Given the context of Peter’s writing, it makes much more sense to understand this disobedience in the same way Peter has used the term in his letter; as disbelief of the Gospel message. This makes all the more sense especially when we learn that Peter refers to Noah as a preacher of righteousness in 2 Peter 2:5. The unbelieving world did not heed the preaching of Noah and they went to Hell for not believing his message. 


Peter also tells us that these spirits lived on the earth during the days of Noah when God’s longsuffering waited. Well, when we read about the longsuffering of our God, it carries the sense of His patience in waiting for man to repent. The Scriptures tell us that our Lord is patient and this is a wonderful thing. Because He’s patient and longsuffering, people are given time to repent and come to Him. That said, we never read about our Lord’s longsuffering in relation to fallen angels. It wouldn’t make sense to even think this way since angels cannot repent. Their status is fixed. We never read about the Lord giving the angels the time and the opportunity to repent. God’s longsuffering pertains to humans, not angels.

And perhaps the question we might ask those who hold to the view of the fallen angels is why would Christ make it a point to preach to these particular disobedient angels? If He were going to preach to fallen angels or to proclaim His victory over them, then why would He not include all the fallen angels? It would be odd to have only this group angels singled out by Jesus. 

Now, based on these arguments, I would humbly suggest that it’s safe to conclude that these spirits in prison are in fact the spirits of those people who once lived on earth during the days of Noah, but who died in unbelief and are now in Hell. 
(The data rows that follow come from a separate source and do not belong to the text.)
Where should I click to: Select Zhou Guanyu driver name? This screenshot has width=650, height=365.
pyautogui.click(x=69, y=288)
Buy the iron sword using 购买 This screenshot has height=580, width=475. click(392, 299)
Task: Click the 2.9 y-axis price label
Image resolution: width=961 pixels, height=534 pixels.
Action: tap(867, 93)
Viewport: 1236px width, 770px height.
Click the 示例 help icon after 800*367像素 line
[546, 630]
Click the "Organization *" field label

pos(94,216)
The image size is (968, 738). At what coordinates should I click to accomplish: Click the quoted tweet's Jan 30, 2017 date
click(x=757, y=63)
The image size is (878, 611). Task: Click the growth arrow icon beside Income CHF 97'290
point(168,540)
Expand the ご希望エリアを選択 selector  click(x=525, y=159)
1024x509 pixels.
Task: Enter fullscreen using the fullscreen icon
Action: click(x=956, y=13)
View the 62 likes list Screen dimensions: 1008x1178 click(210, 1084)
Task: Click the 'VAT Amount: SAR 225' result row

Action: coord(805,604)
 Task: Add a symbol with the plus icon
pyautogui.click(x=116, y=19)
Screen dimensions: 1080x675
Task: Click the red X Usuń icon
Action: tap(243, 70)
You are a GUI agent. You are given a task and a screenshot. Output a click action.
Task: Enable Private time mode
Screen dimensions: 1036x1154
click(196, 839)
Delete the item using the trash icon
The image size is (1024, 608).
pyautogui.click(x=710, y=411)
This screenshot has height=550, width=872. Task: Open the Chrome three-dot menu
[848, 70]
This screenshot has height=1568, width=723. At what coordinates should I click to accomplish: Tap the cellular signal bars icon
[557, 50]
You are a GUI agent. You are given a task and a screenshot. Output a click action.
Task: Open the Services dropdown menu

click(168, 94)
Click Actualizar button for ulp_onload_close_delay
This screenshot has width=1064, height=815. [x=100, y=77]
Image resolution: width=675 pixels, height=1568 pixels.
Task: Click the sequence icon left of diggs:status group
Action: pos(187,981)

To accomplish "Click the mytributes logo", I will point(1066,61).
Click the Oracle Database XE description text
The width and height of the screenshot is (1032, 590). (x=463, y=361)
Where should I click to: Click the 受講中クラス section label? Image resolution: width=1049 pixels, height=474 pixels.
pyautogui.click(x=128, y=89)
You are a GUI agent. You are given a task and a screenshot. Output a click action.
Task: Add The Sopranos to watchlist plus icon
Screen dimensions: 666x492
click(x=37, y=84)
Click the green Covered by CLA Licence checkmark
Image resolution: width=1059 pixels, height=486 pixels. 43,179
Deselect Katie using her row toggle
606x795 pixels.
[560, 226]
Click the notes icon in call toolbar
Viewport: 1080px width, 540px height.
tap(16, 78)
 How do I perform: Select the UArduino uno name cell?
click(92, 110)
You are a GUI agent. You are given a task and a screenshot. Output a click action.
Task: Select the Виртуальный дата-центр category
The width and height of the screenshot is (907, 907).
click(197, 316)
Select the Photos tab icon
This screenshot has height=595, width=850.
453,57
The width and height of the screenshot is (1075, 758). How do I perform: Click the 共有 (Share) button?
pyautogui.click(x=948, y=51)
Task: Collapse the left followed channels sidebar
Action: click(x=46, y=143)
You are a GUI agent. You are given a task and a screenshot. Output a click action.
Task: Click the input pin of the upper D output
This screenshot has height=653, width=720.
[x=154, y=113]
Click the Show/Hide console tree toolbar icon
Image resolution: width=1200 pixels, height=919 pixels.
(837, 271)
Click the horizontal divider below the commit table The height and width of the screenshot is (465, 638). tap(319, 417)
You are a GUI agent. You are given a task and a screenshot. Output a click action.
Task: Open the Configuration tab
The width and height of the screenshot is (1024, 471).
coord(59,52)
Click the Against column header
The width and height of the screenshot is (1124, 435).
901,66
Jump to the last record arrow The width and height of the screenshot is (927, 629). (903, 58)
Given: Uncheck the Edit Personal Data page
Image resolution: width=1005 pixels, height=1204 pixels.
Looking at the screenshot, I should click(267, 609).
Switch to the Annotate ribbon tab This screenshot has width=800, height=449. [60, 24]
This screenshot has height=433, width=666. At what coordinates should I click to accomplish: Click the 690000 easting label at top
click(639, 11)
Now that we’ve made that case, we’ll now attempt to deal with several questions that still need to be answered with regard to Jesus being the preacher. For instance, how can it be said that Jesus Christ preached to these people who lived way back then? What message did Jesus preach and when did He preach it? 

I’ll try to be brief in answering these questions. Peter tells us that Jesus preached to these spirits who are now in prison, but who were once alive. How did He do this when He hadn’t even come to earth as a human yet? Well, we need to remember what Peter says about this. He said that this preaching was done by or in the power of the Holy Spirit. 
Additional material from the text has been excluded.